» Task brief
Render this sentence from the article about a cancer survivor from Great Cornard in Spanish: "Paul Thompson, 35, was diagnosed and treated successfully for testicular cancer three years ago."

Cancer survivor from Great Cornard rallies community to join charity campaign against disease
A father, who thought he would never have children because of testicular cancer, is urging people to support the Stand Up to Cancer campaign.
Paul Thompson, 35, was diagnosed and treated successfully for testicular cancer three years ago.
Before beginning chemotherapy treatment, he had his sperm stored so that he could have a child by in vitro fertilization or IVF.
He and his wife, Caren, of Applegate Mews, Great Cornard, are now the proud parents of two-and-a-half-year-old Alfie.
Paul, who works as a delivery driver, is rallying people to make a stand against cancer by getting sponsored to wear outrageous, funny or unpredictable clothing in Stand Up To Cancer, a joint fundraising campaign by Cancer Research UK and Channel 4.
Paul is hoping that, by sharing his own experience, it will motivate others to get involved in he campaign’s fortnight of fundraising, which runs from October 11 to 25.
He said: “Having a family has always been important to me. I never thought I wouldn’t have children and, when I met Caren, we both decided we wanted to try for a family as soon as possible.
“Before I started the first lot of chemotherapy, I was advised by Addenbrooke’s Hospital to have my sperm stored at a sperm bank in Cambridge.
“From the start of IVF to my son being born, it was just 18 months. We had only one cycle of IVF. I know we were very fortunate compared to what some people go through.”
Paul feared he would never become a dad after being diagnosed with cancer, aged 29.
He said: “I was getting pain in my groin area and I left it, thinking it would go away.
“I mentioned it a few times to Caren who told me to go to the doctor. I eventually did. I explained my situation and the doctor thought it might be a water infection and prescribed antibiotics for four weeks.”
Paul thought the antibiotics would quickly kick in and he would soon be back to full health, but the pain in his groin grew steadily worse.
“After about five weeks, it was still there, so I went back and saw a different GP,” said Paul.
“He sent me for an ultrasound and then it all snowballed from there. They found a lump which was cancerous. I had my testicle removed at the beginning of December – within six weeks of first going to my GP.
“When they told me it was cancer, it was one of those situations when I was just not responding; it just wasn’t sinking in. I was so scared. I just didn’t know what to do.
“Caren was wonderful, though. Without her, I’m not sure I would have coped.”
Paul began chemotherapy at Addenbrooke’s and then went back for regular check-ups every two months.
His recovery was going well until a routine scan revealed a lump in his lower abdomen.
“I went in for another CT scan the following day and it confirmed the lump. They arranged for me to have more chemo. I had no idea what was going on. It was all so fast-paced.
“The second time around, the chemo was much stronger. The first time, I didn’t really suffer from sickness, just hair loss, but, the second time, I had hair loss and sickness and it was quite horrible,” he added.
After chemotherapy and surgery, Paul was told the lump was not cancerous. But then came the worrying news that the treatment may have left him infertile.
He added: “It was really special becoming a dad, but really scary at the same time. But now I wouldn’t change anything. Alfie is blond with blue eyes and is mischievous and into everything. He’s just the best.
“He’s just started nursery. I couldn’t imagine my life without him. We call him our miracle baby.
“I’m so grateful for the treatment that saved my life. That’s why I’m giving my heartfelt support to this vitally important campaign.”

» Data segment
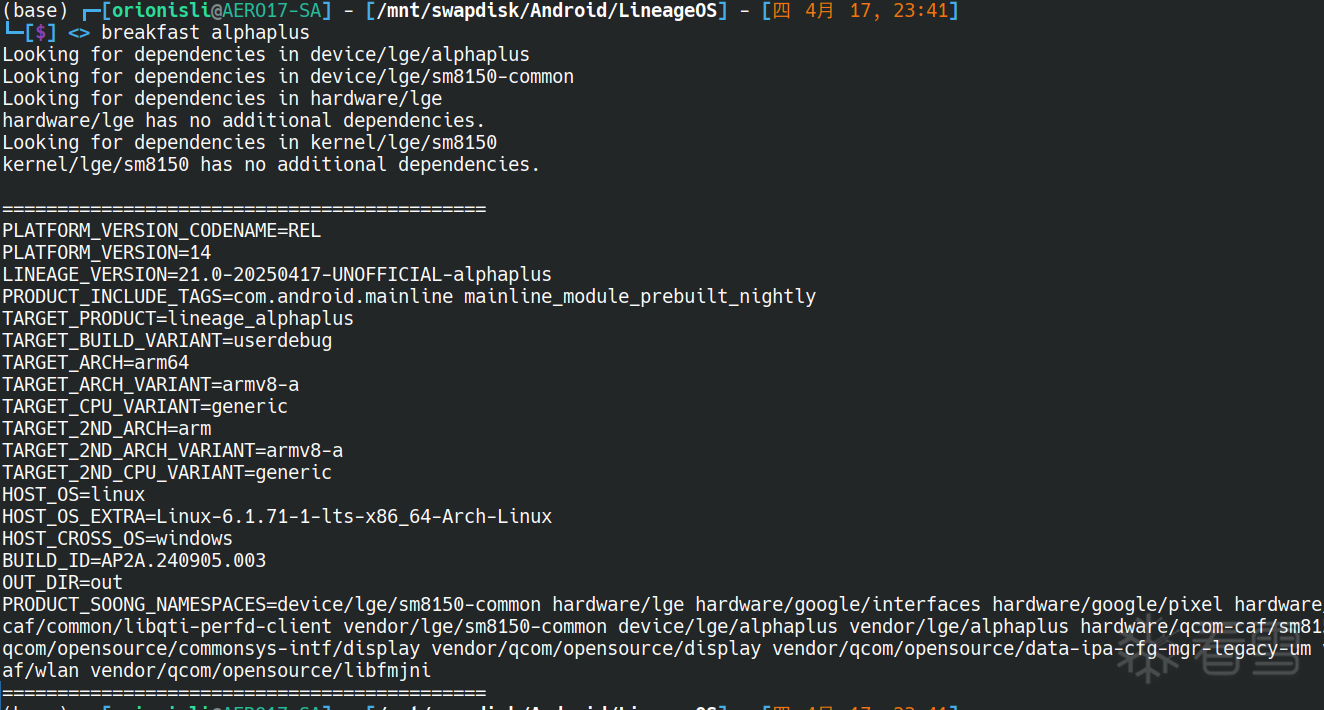Image resolution: width=1324 pixels, height=710 pixels.
Task: Click the TARGET_PRODUCT=lineage_alphaplus line
Action: coord(177,319)
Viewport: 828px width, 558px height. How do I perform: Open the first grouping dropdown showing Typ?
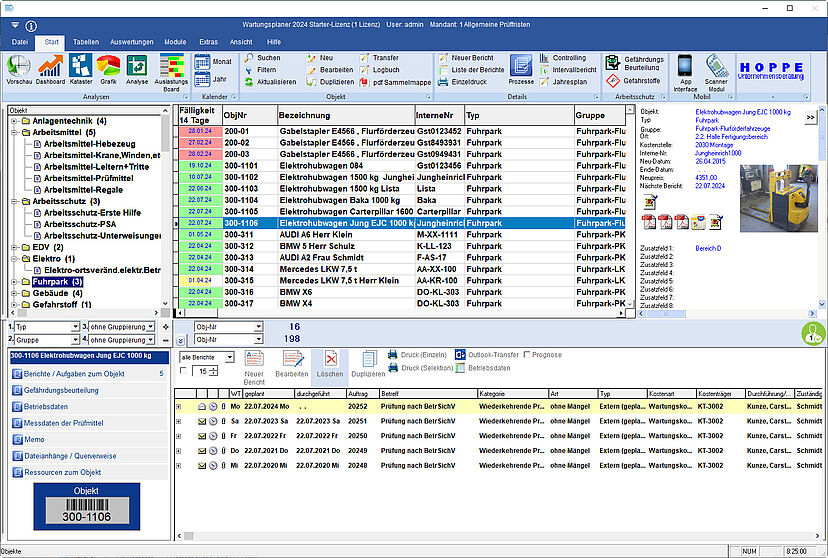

» Solution for this problem
Paul Thompson, de 35 años, fue diagnosticado y tratado con éxito de cáncer testicular hace tres años.